The most expensive database design decision is the one you have to reverse after the system is in production with two years of accumulated data and fifty applications depending on the current schema. Getting the design right — or at least acceptably right — before those dependencies form is worth every hour you invest in the process.

I want to be clear about something: good design does not mean perfect design. Perfect is the enemy of shipped. What good design means is intentional design — design where every table, every relationship, every constraint, and every denormalization exists for a documented reason, and where the consequences of each decision are understood. You can make pragmatic compromises with your eyes open. What you cannot afford is to make them accidentally.

The Meridian Bank Data Model

This is where the Meridian National Bank project gets its definitive data architecture. In Part I, we identified the business entities and relationships. In Part II, we queried a working dataset. Now we design the schema from first principles.

We will model Meridian's core banking entities — customers (individuals and organizations), accounts (checking, savings, money market, certificates of deposit, loans), transactions, branches, and employees. We will model the regulatory reporting structures that banking regulations demand. We will handle temporal data — effective dates, audit trails, and historical versioning — using DB2's temporal table capabilities where appropriate and manual designs where they give us more control.

The physical design chapters will show both the z/OS implementation (using partitioned tablespaces, STOGROUP-managed storage, and clustering indexes) and the LUW implementation (using automatic storage tablespaces, range partitioning, and multi-dimensional clustering). You will see how the same logical model maps to different physical implementations depending on the platform, and why those differences exist.

The index design chapter will work through Meridian's query workload systematically, identifying the access patterns that drive index selection, resolving conflicts between competing queries, and arriving at an indexing strategy that balances read performance against write overhead.

The Relationship Between Design and Performance

I want to flag something that will become fully apparent in Part V but deserves mention here: database design and database performance are not separate topics. They are two views of the same underlying reality. The physical structures you choose in this part — the tablespace configurations, the partitioning schemes, the index selections — directly determine the access paths the optimizer considers in Part V. If you skip Part III or treat it as purely theoretical, you will arrive at the performance chapters without the structural knowledge you need to understand why the optimizer makes the choices it does.

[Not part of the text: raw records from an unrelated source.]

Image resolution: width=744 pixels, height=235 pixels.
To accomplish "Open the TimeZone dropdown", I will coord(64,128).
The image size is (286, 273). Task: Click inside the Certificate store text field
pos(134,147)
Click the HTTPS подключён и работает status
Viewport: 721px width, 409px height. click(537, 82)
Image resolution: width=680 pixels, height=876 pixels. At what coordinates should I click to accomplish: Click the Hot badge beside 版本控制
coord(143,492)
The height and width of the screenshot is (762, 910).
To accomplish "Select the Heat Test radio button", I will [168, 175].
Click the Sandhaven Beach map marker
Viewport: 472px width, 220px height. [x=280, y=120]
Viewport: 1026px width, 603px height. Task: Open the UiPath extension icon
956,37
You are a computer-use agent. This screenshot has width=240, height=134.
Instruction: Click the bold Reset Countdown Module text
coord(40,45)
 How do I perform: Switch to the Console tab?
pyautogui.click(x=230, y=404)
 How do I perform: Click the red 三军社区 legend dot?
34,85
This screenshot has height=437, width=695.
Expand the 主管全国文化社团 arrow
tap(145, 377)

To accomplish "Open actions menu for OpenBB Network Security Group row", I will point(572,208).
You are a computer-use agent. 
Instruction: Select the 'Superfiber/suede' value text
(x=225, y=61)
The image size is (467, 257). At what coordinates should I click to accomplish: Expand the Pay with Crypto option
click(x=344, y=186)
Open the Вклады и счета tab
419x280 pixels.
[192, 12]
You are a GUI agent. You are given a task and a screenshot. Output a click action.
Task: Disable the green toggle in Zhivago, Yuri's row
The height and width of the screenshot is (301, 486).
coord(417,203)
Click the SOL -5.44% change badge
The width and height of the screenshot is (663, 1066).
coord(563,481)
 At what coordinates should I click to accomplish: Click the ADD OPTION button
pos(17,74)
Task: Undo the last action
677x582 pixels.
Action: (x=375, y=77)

Conversely, the performance knowledge in Part V will sometimes reveal that a design decision needs revision. That feedback loop is normal and healthy. Chapter 16 exists precisely because schema evolution is an expected part of a database's lifecycle, not a failure of initial design.

How to Approach This Part

If you are primarily a developer, you may be tempted to skim the physical design chapters. Resist that temptation. Understanding how DB2 physically stores data transforms your ability to write efficient SQL and to have productive conversations with the DBAs who manage the systems your applications depend on.

If you are primarily a DBA, you may be tempted to skip the logical design chapter because you think data modeling is the analysts' job. It is not — or at least, it should not be exclusively their job. A DBA who cannot evaluate a logical model cannot catch design problems before they become physical reality, and catching them later is an order of magnitude more expensive.

Work through the Meridian Bank design exercises in their entirety. Design is a skill that improves with practice, and the exercises are structured to present the kinds of ambiguities and trade-offs that real projects produce. There are places where reasonable people will disagree about the right answer, and those disagreements are the point. The goal is not to memorize a single correct design but to develop the judgment to evaluate competing alternatives.